Some in the group would usually shy away from a Rose, but this was a refreshing summer wine that everyone enjoyed.

  • Description: Fruity, crisp and light.
  • Serve at 10 degrees.

Medea Malvazija Istarska 2014 13.5%

We were told not to drink Istrian wine from 2014 as the rain last year had drained away the sugars in the grapes. However, this young, straw yellow wine was very paletable!

  • Description: Flowery smell, apples, honey, fresh and expressed.
  • Serve at 10 degrees.

Medea Merlot 2013 13.5%

The Romans did much to spread the viticulture throughout the world.
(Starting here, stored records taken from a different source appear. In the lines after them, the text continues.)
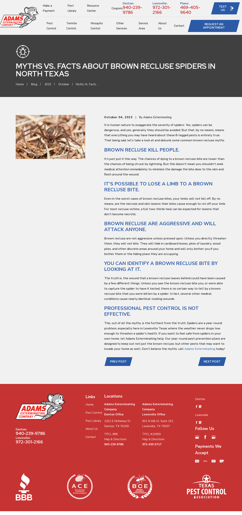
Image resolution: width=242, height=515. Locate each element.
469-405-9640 (190, 10)
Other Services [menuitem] (121, 25)
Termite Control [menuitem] (71, 25)
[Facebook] (205, 437)
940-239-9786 (132, 10)
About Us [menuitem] (162, 25)
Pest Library (93, 421)
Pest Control (93, 413)
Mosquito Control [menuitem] (97, 25)
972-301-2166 (162, 10)
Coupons (117, 8)
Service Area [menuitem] (143, 25)
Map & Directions (115, 439)
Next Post (212, 361)
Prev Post (118, 361)
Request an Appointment (214, 26)
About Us (91, 429)
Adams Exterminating (199, 349)
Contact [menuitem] (179, 26)
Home (89, 404)
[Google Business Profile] (197, 437)
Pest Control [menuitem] (51, 25)
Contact (90, 437)
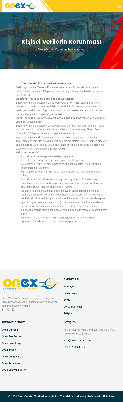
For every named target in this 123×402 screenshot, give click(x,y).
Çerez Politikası (72, 306)
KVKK (66, 299)
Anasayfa (43, 49)
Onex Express (10, 329)
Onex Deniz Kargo (12, 356)
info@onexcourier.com (79, 106)
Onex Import (9, 349)
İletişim (67, 313)
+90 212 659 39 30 (74, 347)
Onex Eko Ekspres (12, 336)
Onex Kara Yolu (11, 363)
The final wine that we tasted was the favourite; the dense, ruby red Merlot (French grape) with good Croatian ‘Wine Tears’ (rather than legs as we usually describe it). It complimented the cheese from Istria (which was similar to a Chedder).

  • Description: Tannings, rich, forrest fruits, cloves, vanilla, dry and balanced.
  • Serve at 18-20 degrees, open 30 mins before serving.

If you have a chance to visit Pula, I would recommend it. We stayed at Park Plaza Histria Pula. Our lovely Guest and Entertainment Officer Antonia lead the wine tasting as well as cycling, Pilates, fitness, arts and crafts and cooking presentations to name but a few. We Scuba Dived with Orca: orcadiving.hr.